Since the abuses first came to light with the publication of photos of prisoners at Abu Ghraib 13 months ago, the Pentagon has carried out dozens of reviews, courts-martial, and disciplinary proceedings. But virtually all of them have dealt only with the responsibility of the soldiers who carried out the abuses or their immediate superiors.
The failure to address the responsibility of officials and officers at the top of the command chain, particularly in light of the disclosure of memos which appeared to authorize at least some of the tactics carried out against detainees, has provoked repeated demands by human rights groups to appoint an independent commission to conduct a thorough examination. Last summer, the 400,000-lawyer American Bar Association joined Amnesty, Human Rights Watch, Human Rights First, and the American Civil Liberties Union (ACLU) in those demands.

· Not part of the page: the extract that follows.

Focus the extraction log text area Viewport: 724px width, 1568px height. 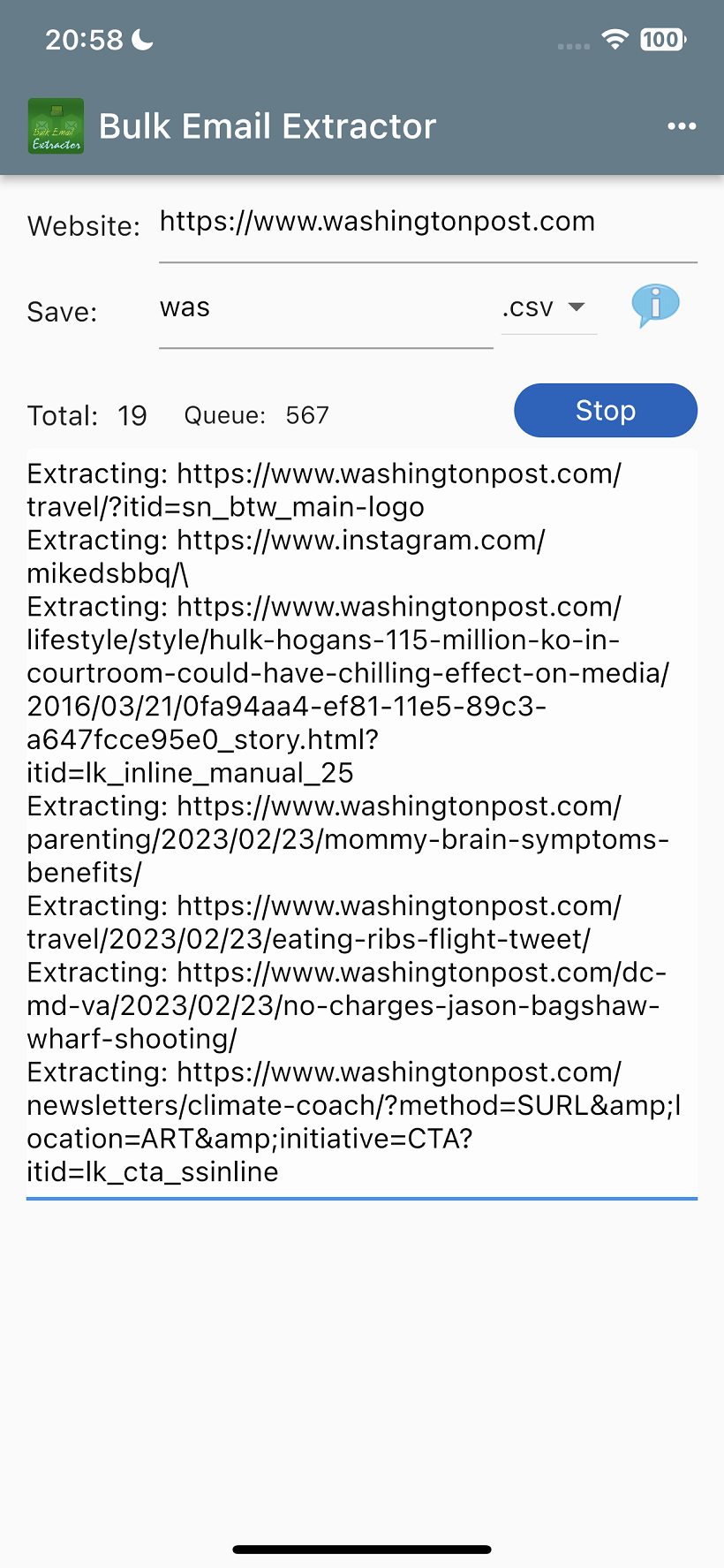pyautogui.click(x=362, y=822)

But the Bush administration has rejected them, arguing that the Pentagon’s own efforts to investigate and prosecute abuses were adequate. The Republican leadership in Congress has also paralyzed efforts by Democratic and some Republican lawmakers to create a commission.

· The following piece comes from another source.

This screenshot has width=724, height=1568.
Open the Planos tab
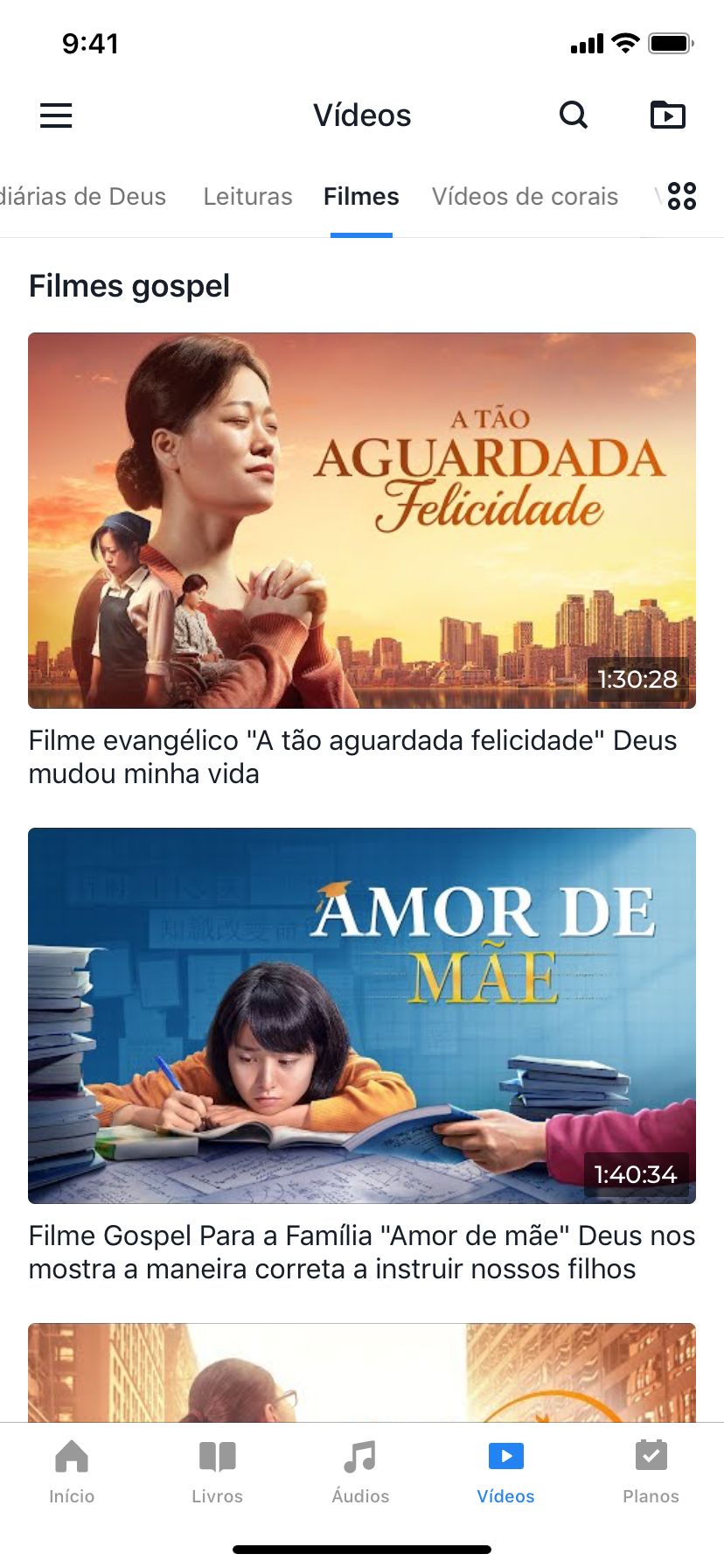pyautogui.click(x=651, y=1472)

The refusal to investigate translates into effective “tolerance” for torture and mistreatment, Schulz said, resulting not only in the spread of such practices but also in the destruction of U.S. credibility when it assails other countries, such as Syria or Egypt, for human rights violations.
“It is the height of hypocrisy for the U.S. government itself to use the very torture techniques that it routinely condemns in other countries,” he said. “When the U.S. government then calls upon foreign leaders to bring to justice those who commit or authorize human rights violations in their own countries, why should those foreign leaders listen?”
As he spoke, the ACLU released new documents it had obtained from the FBI under court order that disclosed that prisoners held at Guantanamo complained that guards there had repeatedly mistreated the Koran. In one 2002 summary, an FBI interrogator noted a prisoner’s allegation that guards had flushed a Koran down a toilet.
The disclosure comes on the heels of controversy over a Newsweek report saying that government investigators had corroborated an almost identical incident. Newsweek ultimately retracted its story because a confidential government source could not be confirmed.
Other documents released Wednesday by the ACLU provided accounts of beatings, planned suicide attempts, hunger strikes to protest mistreatment, and sexual assaults, including an incident in which a female guard fondled a detainee’s genitals while he was held down by male guards.
“The United States government continues to turn a blind eye to mounting evidence of widespread abuse of detainees held in its custody,” said ACLU director Anthony Romero. “If we are to truly repair America’s standing in the world, the Bush administration must hold accountable high-ranking officials who allow the continuing abuse and torture of detainees.”